Auch hierzu gibt es neuere Daten, die zeigen, dass zwar die PCR nach wie vor als der Goldstandard zum Nachweis der akuten Virusinfektion angesehen werden kann, dass es aber eine bisher unterschätzte Anzahl von falsch-negativen Testergebnissen gibt. Dies hat eine detaillierte Auswertung von bisher publizierten Studien zu dieser Thematik jüngst ergeben. Zwischen dem Tag 0 (dem Tag an dem man sich mit dem Virus infiziert) und dem Tag bis die ersten Symptome ausbrechen (in der Regel Tag 4 bis 5 nach Infektion), nimmt die Rate falsch-negativer Testergebnisse deutlich ab, und zwar von 100 Prozent falsch-negativen Testergebnissen am Tag 0 bis hin zu immer noch zwei Drittel falsch-negativer Testergebnisse am Tag 4, und dann mit dem Einsetzen der Symptome zwischen Tag 5 und 8, sinkt die Rate an falsch-negativen Testergebnissen ab auf minimal 20 Prozent.

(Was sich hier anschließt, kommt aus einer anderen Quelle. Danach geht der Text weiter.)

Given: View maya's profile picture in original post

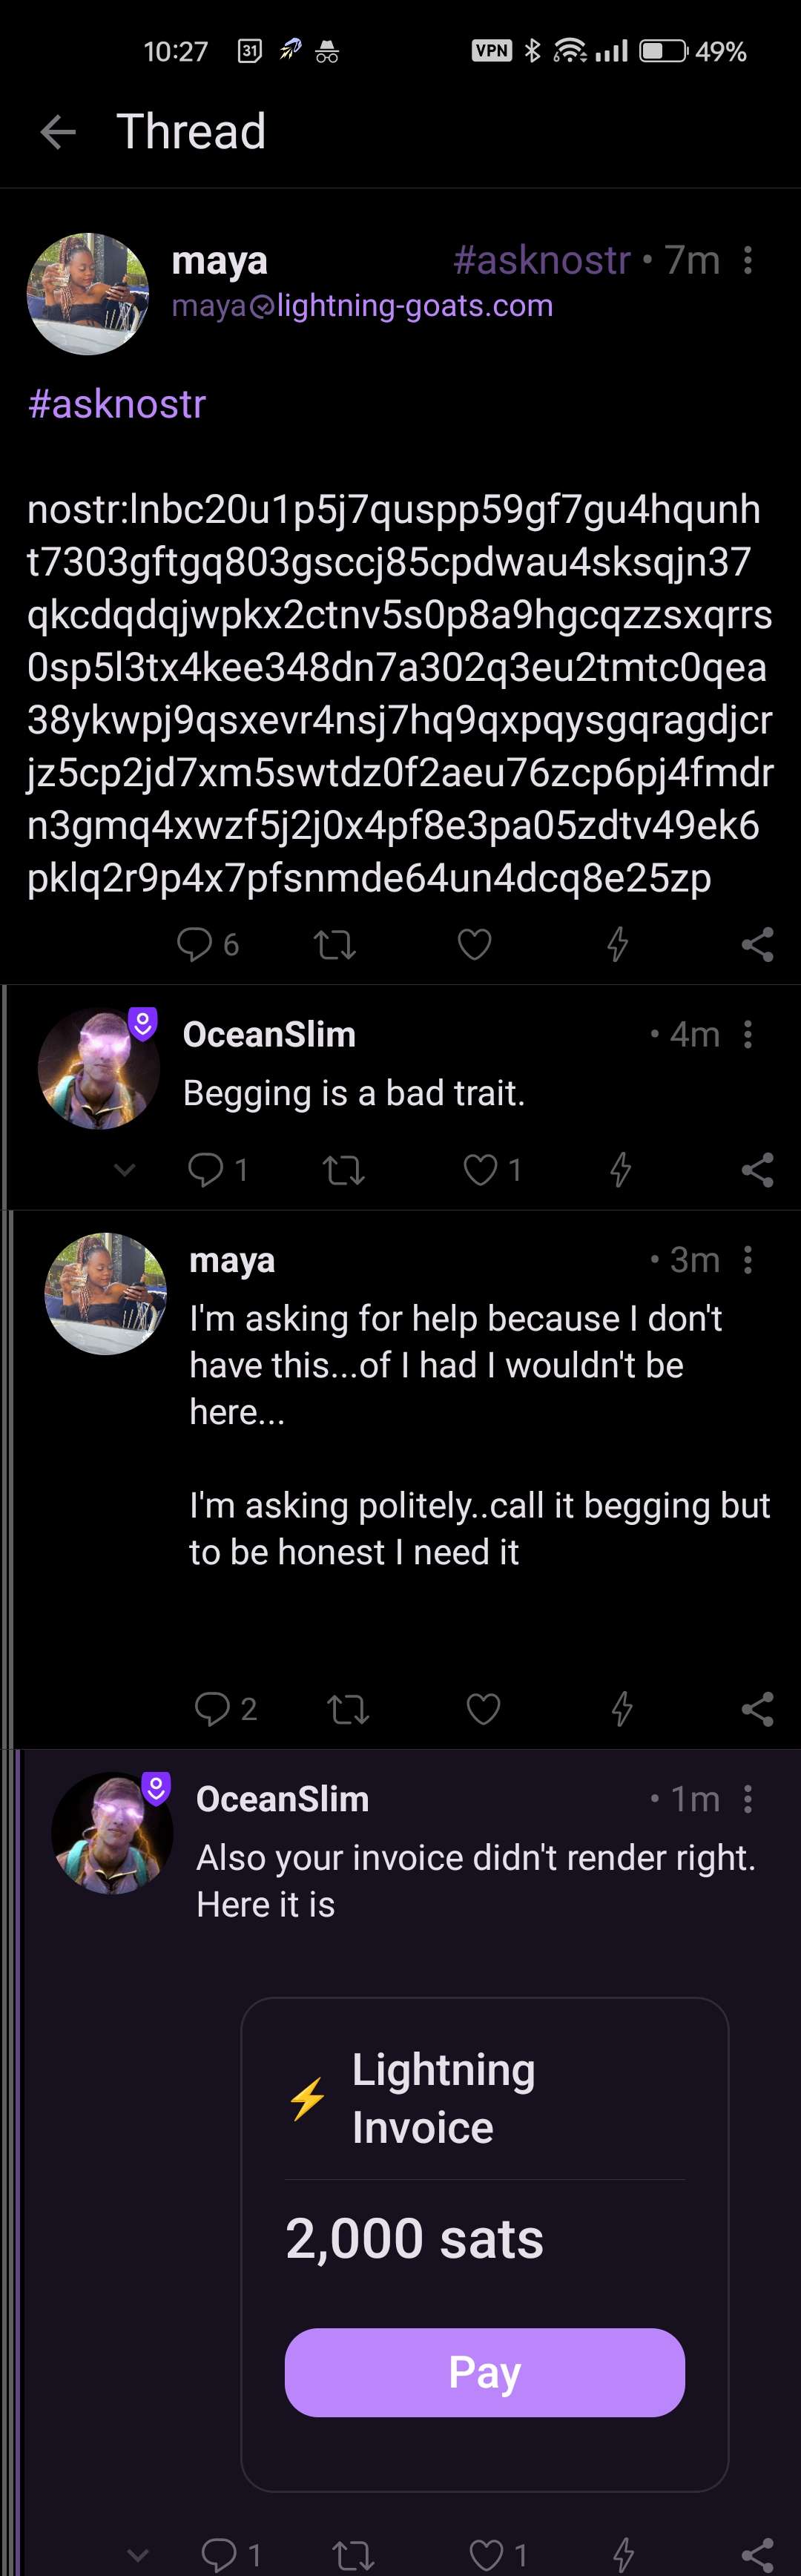Looking at the screenshot, I should click(88, 294).
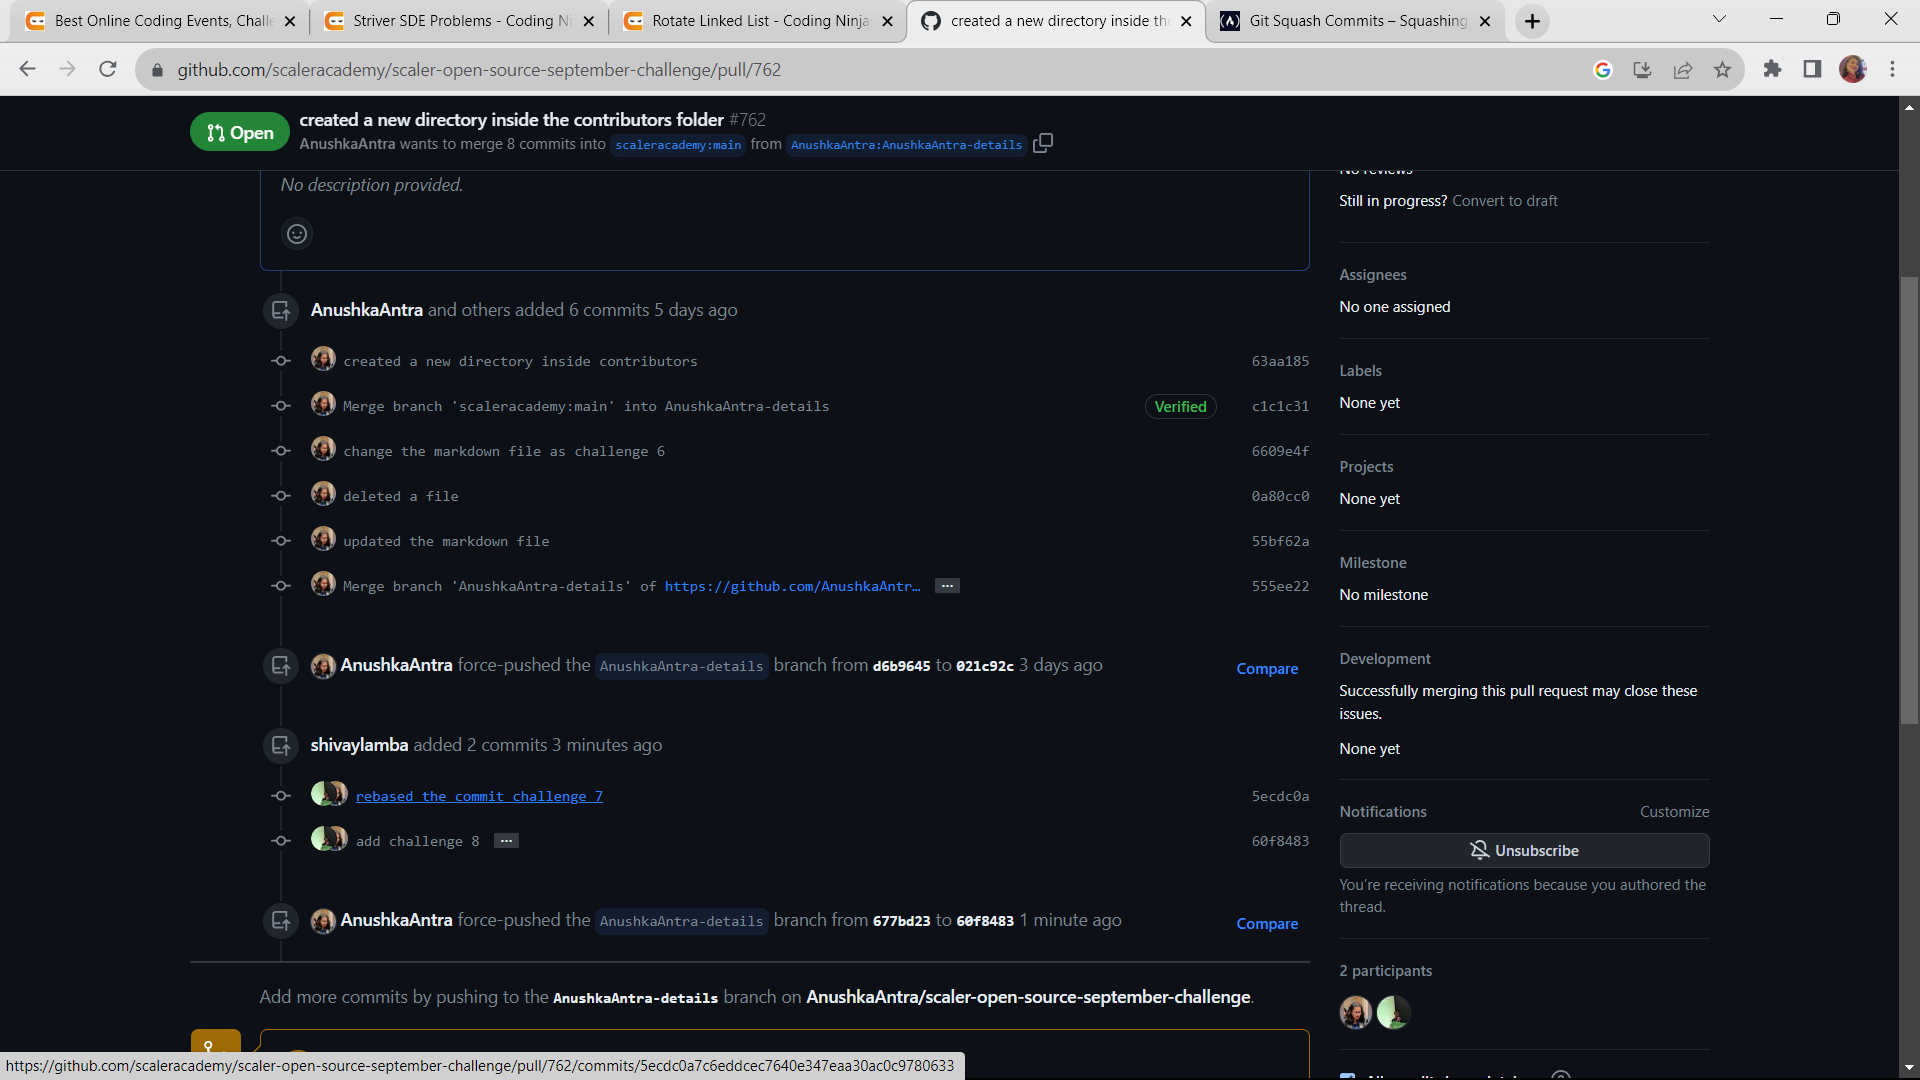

Was aber immer noch bedeutet, dass im besten Falle, einer von fünf Virusinfizierten mit akuten Symptomen, ein negatives PCR Testergebnis aufweist.

Dies ist ein sehr, sehr hoher Anteil an falsch-negativen Tests mit dieser Goldstandard-Methode. Die Gründe für diese hohe Rate an verpassten PCR-Ergebnissen sind vielfältig. Sie reichen von einer nicht optimalen Abnahme des Nasen-Rachen-Abstrichs über die Frage, wie viele Viruspartikel abgesondert werden vom Patienten bis hin zu Fragen der Testzuverlässigkeit selbst.

Also: Ein negatives PCR-Ergebnis schließt eine akute Infektion leider nicht aus. Deswegen braucht es eine Kombination von Tests.